TASK STATEMENT.
When the line containing "The height and width of the screenshot is (622, 1280)." appears in the data below, begin copying there and stop only after the line containing "Task: Switch enlargement scale to 400%".

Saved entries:
....................

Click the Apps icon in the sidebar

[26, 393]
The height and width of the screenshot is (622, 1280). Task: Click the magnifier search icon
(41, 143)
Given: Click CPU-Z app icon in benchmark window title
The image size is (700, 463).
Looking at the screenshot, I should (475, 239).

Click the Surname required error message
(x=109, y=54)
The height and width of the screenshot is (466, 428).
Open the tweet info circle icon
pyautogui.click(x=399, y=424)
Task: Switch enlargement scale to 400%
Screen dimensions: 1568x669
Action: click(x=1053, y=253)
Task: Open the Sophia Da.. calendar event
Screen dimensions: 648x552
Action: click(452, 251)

....................

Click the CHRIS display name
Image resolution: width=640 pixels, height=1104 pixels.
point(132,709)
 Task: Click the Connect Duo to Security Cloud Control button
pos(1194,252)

....................

REPLY TO THE EXERCISE.
The height and width of the screenshot is (622, 1280). Task: Click the magnifier search icon
(41, 143)
Given: Click CPU-Z app icon in benchmark window title
The image size is (700, 463).
Looking at the screenshot, I should (475, 239).

Click the Surname required error message
(x=109, y=54)
The height and width of the screenshot is (466, 428).
Open the tweet info circle icon
pyautogui.click(x=399, y=424)
Task: Switch enlargement scale to 400%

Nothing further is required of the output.